## [AUFGABE 1]
Beantworte anhand des Auszugs zum Lenovo Yoga folgende Fragen:
(a) Mit welcher ungefähren Laufzeit bei Akku und WLAN wird im ersten Beitrag gerechnet?
(b) Bei welchem Anbieter soll man das Yoga laut efdev bestellen?
(c) Welches Gerät übersteht laut efdev beim Mitschreiben den FH-Alltag?
## [AUFGABE 2]
Schreibe aus dem Auszug den Abschnitt von „## efdev (1.“ bis einschließlich „sollte es klappen.“ wortgetreu ab.

## [AUSZUG]
Hier noch ein Test dazu, allerdings mit deer alten CPU:
Test Lenovo Yoga 720-13IKB Laptop - Notebookcheck.com Tests
ca. 8h Laufzeit mit Akku und WLan sollten im Uni-Einsatz wohl meist genügen. Am Ende muss man wohl die CPU gegen ca. 3h mehr Akkulaufzeit abwägen (und u.U. noch die Vorliebe oder Abneigung gegen einen Hersteller).


----------



## efdev (1. Dezember 2017)

Das Yoga dann aber bei Campuspoint bestellen da gibt es noch nen Studentenrabatt, dafür kann man sich dann direkt den Stift kaufen  . 
Wobei ich auch vom Yoga 720 nicht überzeugt bin, genauso wenig von einem Thinkpad Yoga 370 oder X1, denn alle haben ein Spiegelndes Display und sind Dunkler als der Vorgänger Thinkpad Yoga 260 

Akku sollte kein so großes Problem sein, selbst mein Yoga S1 schafft es beim Mitschreiben den FH Alltag zu überstehen, einfach ein wenig die Energieoptionen anpassen dann sollte es klappen.


----------

## [ROHDATEN]

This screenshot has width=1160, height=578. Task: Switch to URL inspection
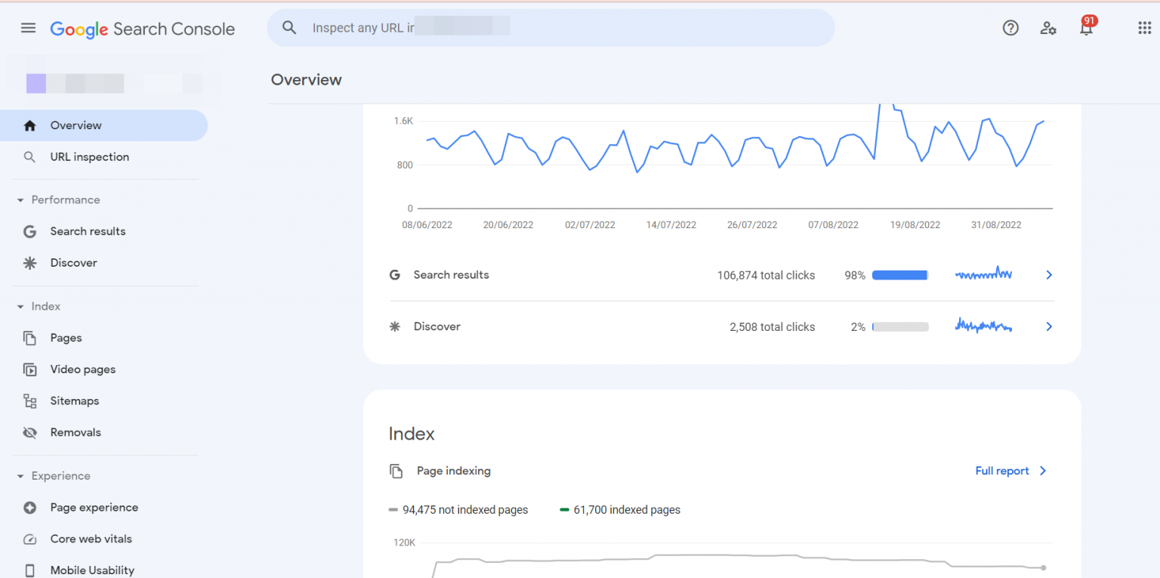click(89, 156)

## [VOLLSTÄNDIGE ANTWORT 1]
(a) Mit ca. 8 Stunden.
(b) Bei Campuspoint.
(c) Sein Yoga S1.

## [VOLLSTÄNDIGE ANTWORT 2]
## efdev (1. Dezember 2017)

Das Yoga dann aber bei Campuspoint bestellen da gibt es noch nen Studentenrabatt, dafür kann man sich dann direkt den Stift kaufen  . 
Wobei ich auch vom Yoga 720 nicht überzeugt bin, genauso wenig von einem Thinkpad Yoga 370 oder X1, denn alle haben ein Spiegelndes Display und sind Dunkler als der Vorgänger Thinkpad Yoga 260 

Akku sollte kein so großes Problem sein, selbst mein Yoga S1 schafft es beim Mitschreiben den FH Alltag zu überstehen, einfach ein wenig die Energieoptionen anpassen dann sollte es klappen.